3 – Oh! que bom ser aprendiz da Vida a caravelar no oceano da sabedoria...
 Desde o início da década de 1960 (sobretudo, a partir de Abril, 1974) tive a boa-sorte de usufruir da proximidade com mestres valiosos que me ensinaram a táctica de comparar ideias com a arte de compreender noções básicas da ciência politica. Felizmente, a minha ignorância (involuntária) nunca foi factor escondido na algibeira da vaidade. No tempo em que assentei praça na bancada do PS, na Assembleia da República, fui depressa aceite como caloiro faminto do saber: Mário Cal-Brandão, Igrejas Caeiro, António Guterres, Medeiros Ferreira, Teófilo Carvalho dos Santos (para mencionar apenas o grupo que se sentava na mesma área parlamentar) todos tiveram pontual conhecimento do nível secundário da minha preparação escolar.
Conclusão: há pouco dizia uma frase que me fora ensinada: “o Universo é uma experiência em trânsito”. Vejamos, naquele tempo – 1974-80, os mais jovens socialistas açorianos eram considerados “peixinhos vermelhos a nadar em água benta”. Depois houve a chegada do conhecido slogan “Autonomia na Constituição”, logo seguido do conhecido projecto “Europa Connosco”...  
Entretanto, seja-me permitido avivar uma recordação singela: no dia 18 de Outubro,1980, cheguei a Boston com a voz ainda rouquenha devido aos ecos & suspiros de Abril, sempre! Abril, sempre! Todavia, desde a alvorada do século XXI, resolvi manter o “jejum do silêncio”. Nos Açores, a alegria abrilista continua a navegar rumo ao desconhecido.

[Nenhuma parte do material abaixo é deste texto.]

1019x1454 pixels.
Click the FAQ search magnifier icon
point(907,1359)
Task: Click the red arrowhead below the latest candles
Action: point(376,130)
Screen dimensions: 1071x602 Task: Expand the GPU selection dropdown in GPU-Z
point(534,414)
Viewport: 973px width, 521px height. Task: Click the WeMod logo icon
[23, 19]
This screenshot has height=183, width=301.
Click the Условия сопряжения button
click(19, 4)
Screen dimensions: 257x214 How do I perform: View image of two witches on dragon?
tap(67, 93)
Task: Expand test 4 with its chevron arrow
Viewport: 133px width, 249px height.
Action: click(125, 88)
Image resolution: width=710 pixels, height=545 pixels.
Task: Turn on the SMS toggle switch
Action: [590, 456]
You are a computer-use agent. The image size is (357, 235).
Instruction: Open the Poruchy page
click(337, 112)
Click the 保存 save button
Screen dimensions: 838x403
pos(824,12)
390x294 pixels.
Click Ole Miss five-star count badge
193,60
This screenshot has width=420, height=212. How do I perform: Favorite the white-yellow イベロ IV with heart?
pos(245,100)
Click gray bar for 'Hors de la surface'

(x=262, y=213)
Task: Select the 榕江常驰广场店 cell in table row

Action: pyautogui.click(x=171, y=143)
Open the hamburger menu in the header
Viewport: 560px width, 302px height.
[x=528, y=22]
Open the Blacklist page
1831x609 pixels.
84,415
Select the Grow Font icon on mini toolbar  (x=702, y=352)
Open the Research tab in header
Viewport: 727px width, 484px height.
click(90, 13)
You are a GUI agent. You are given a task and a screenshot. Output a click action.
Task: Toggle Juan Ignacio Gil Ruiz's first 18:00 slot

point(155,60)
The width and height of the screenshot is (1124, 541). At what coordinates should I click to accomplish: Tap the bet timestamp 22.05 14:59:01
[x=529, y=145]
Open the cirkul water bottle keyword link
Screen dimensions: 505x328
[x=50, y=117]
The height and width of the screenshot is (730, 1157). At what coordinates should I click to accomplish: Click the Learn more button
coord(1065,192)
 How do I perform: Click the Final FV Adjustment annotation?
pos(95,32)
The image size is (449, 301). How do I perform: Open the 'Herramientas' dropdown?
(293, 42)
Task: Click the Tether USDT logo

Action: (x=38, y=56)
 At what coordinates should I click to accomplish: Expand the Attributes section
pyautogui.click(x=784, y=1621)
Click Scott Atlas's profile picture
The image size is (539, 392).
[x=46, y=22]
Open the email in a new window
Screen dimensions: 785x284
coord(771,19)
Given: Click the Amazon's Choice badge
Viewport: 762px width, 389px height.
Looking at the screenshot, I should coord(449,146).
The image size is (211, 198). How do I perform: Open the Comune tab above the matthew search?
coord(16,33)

Temos de aprender a ser bons gestores da incerteza.
Enfim, vamos juntar a nossa voz ao coro sensato da autenticidade civica: “quando os melhores vencem, toda a gente ganha”.
                                                      
                João-Luís de Medeiros *                                 
 
 (*) o autor não aderiu ao recente acordo gráfico.